Rone took Isobel to the ground and covered her head.
The gunfire stopped. The silence that followed was worse.
Isobel’s pulse thundered in her ears as she pressed into the mud, every breath shallow and burning. Rone’s hand was still on her back, solid, grounding, but the night had gone still—too still. No rustling from the reeds. No distant calls. No radio chatter.
Something had changed.
Rone rolled off, and Isobel caught Blake lift a hand, signaling his men forward, but before they moved, a flare hissed to life overhead. Blinding red light flooded the clearing, painting everything in blood.
“Down!” Rone barked, but it was too late.
Voices erupted from every direction—sharp, commanding, confident. “Hands up! Weapons down!”
Shapes emerged from the trees—black uniforms, rifles raised. Laurel Tide. A dozen at least. Maybe more. They’d been herded, just like Rone had feared.
Isobel’s stomach dropped as Blake cursed under his breath and raised his weapon halfway before freezing. They weresurrounded. No cover. No escape. The sound of boots splashing through water drew closer.

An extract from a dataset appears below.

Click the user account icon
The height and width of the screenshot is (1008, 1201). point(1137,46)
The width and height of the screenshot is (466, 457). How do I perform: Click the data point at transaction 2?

Rone stepped in front of her, lowering his own weapon slowly, his body a shield even now. “Don’t,” he said quietly. “They’ll gun you down.”
She wanted to argue, to fight, but the look in his eyes, the grim resignation there, stopped her.
“Drop it,” someone ordered, voice slick with confidence.
A man stepped into the light. Thin shoulders, salt and pepper hair with a gray beard. A scar down his cheek that made his smile look crueler. She knew that face.
The docks.
The man who’d watched her when the sparks flew from the pedestals. He’d appeared helpless and broken and confused, but now he stood straight and strong and sure. No deadly.
Lucky.
Her blood turned cold.
“Well,” Lucky drawled, his grin widening as his men swept their rifles across the group. “Ain’t this a Christmas miracle. Three ghosts walk right into my swamp.”
Blake said nothing, just tightened his jaw and lowered his gun the rest of the way. His men followed.
Lucky’s gaze slid over to Isobel and lingered, deliberate and heavy. “Shame your daddy didn’t teach you better than to play in other people’s waters.”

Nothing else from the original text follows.